Number of parallel trails for stage 1.

stage_2_num_parallel_trials:

Number of parallel trails for stage 2.

stage_2_num_selected_trials:

Number of selected trials for stage 2.

data_source_csv_filenames:

The CSV data source.

data_source_bigquery_table_path:

The BigQuery data source.

predefined_split_key:

The predefined_split column name.

timestamp_split_key:

The timestamp_split column name.

stratified_split_key:

The stratified_split column name.

training_fraction:

The training fraction.

validation_fraction:

The validation fraction.

test_fraction:

float = The test fraction.

weight_column:

The weight column name.

study_spec_parameters_override:

The list for overriding study spec. The list should be of format https://github.com/googleapis/googleapis/blob/4e836c7c257e3e20b1de14d470993a2b1f4736a8/google/cloud/aiplatform/v1beta1/study.proto#L181.

optimization_objective_recall_value:

Required when optimization_objective is “maximize-precision-at-recall”. Must be between 0 and 1, inclusive.

optimization_objective_precision_value:

Required when optimization_objective is “maximize-recall-at-precision”. Must be between 0 and 1, inclusive.

stage_1_tuner_worker_pool_specs_override:

The dictionary for overriding. stage 1 tuner worker pool spec. The dictionary should be of format

cv_trainer_worker_pool_specs_override:

The dictionary for overriding stage cv trainer worker pool spec. The dictionary should be of format

export_additional_model_without_custom_ops:

Whether to export additional model without custom TensorFlow operators.

stats_and_example_gen_dataflow_machine_type:

The dataflow machine type for stats_and_example_gen component.

stats_and_example_gen_dataflow_max_num_workers:

The max number of Dataflow workers for stats_and_example_gen component.

stats_and_example_gen_dataflow_disk_size_gb:

Dataflow worker’s disk size in GB for stats_and_example_gen component.

transform_dataflow_machine_type:

The dataflow machine type for transform component.

transform_dataflow_max_num_workers:

The max number of Dataflow workers for transform component.

transform_dataflow_disk_size_gb:

Dataflow worker’s disk size in GB for transform component.

dataflow_subnetwork:

Dataflow’s fully qualified subnetwork name, when empty the default subnetwork will be used. Example:

dataflow_use_public_ips:

Specifies whether Dataflow workers use public IP addresses.

encryption_spec_key_name:

The KMS key name.

additional_experiments:

Use this field to config private preview features.

dataflow_service_account:

Custom service account to run dataflow jobs.

run_evaluation:

Whether to run evaluation in the training pipeline.

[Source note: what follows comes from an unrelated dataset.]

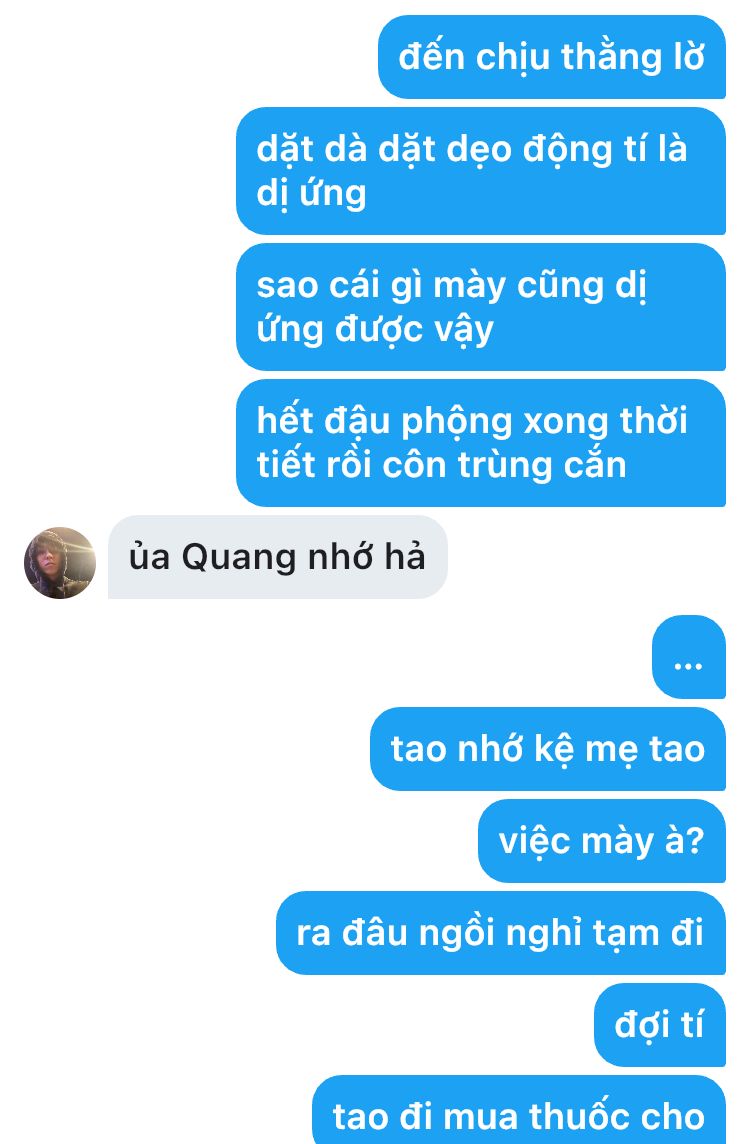Select the 'sao cái gì mày cũng dị ứng' message
Screen dimensions: 750x1144
click(481, 306)
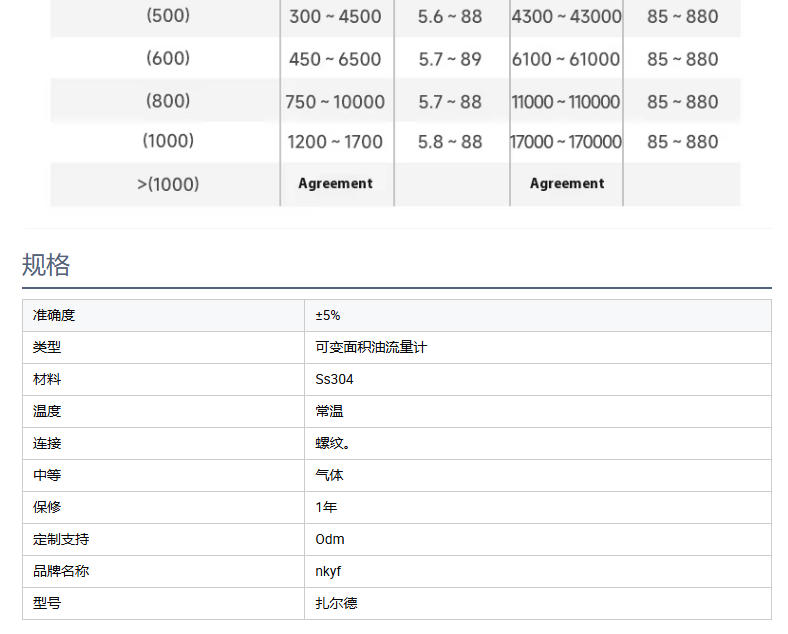
Task: Select the 450 ~ 6500 flow range cell
Action: [x=335, y=59]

evaluation_batch_predict_machine_type:

The prediction server machine type for batch predict components during evaluation.

evaluation_batch_predict_starting_replica_count:

The initial number of prediction server for batch predict components during evaluation.

evaluation_batch_predict_max_replica_count:

The max number of prediction server for batch predict components during evaluation.

evaluation_dataflow_machine_type:

The dataflow machine type for evaluation components.

evaluation_dataflow_max_num_workers:

The max number of Dataflow workers for evaluation components.

evaluation_dataflow_disk_size_gb:

Dataflow worker’s disk size in GB for evaluation components.

max_selected_features:

number of features to select for training,

apply_feature_selection_tuning:

tuning feature selection rate if true.

run_distillation:

Whether to run distill in the training pipeline.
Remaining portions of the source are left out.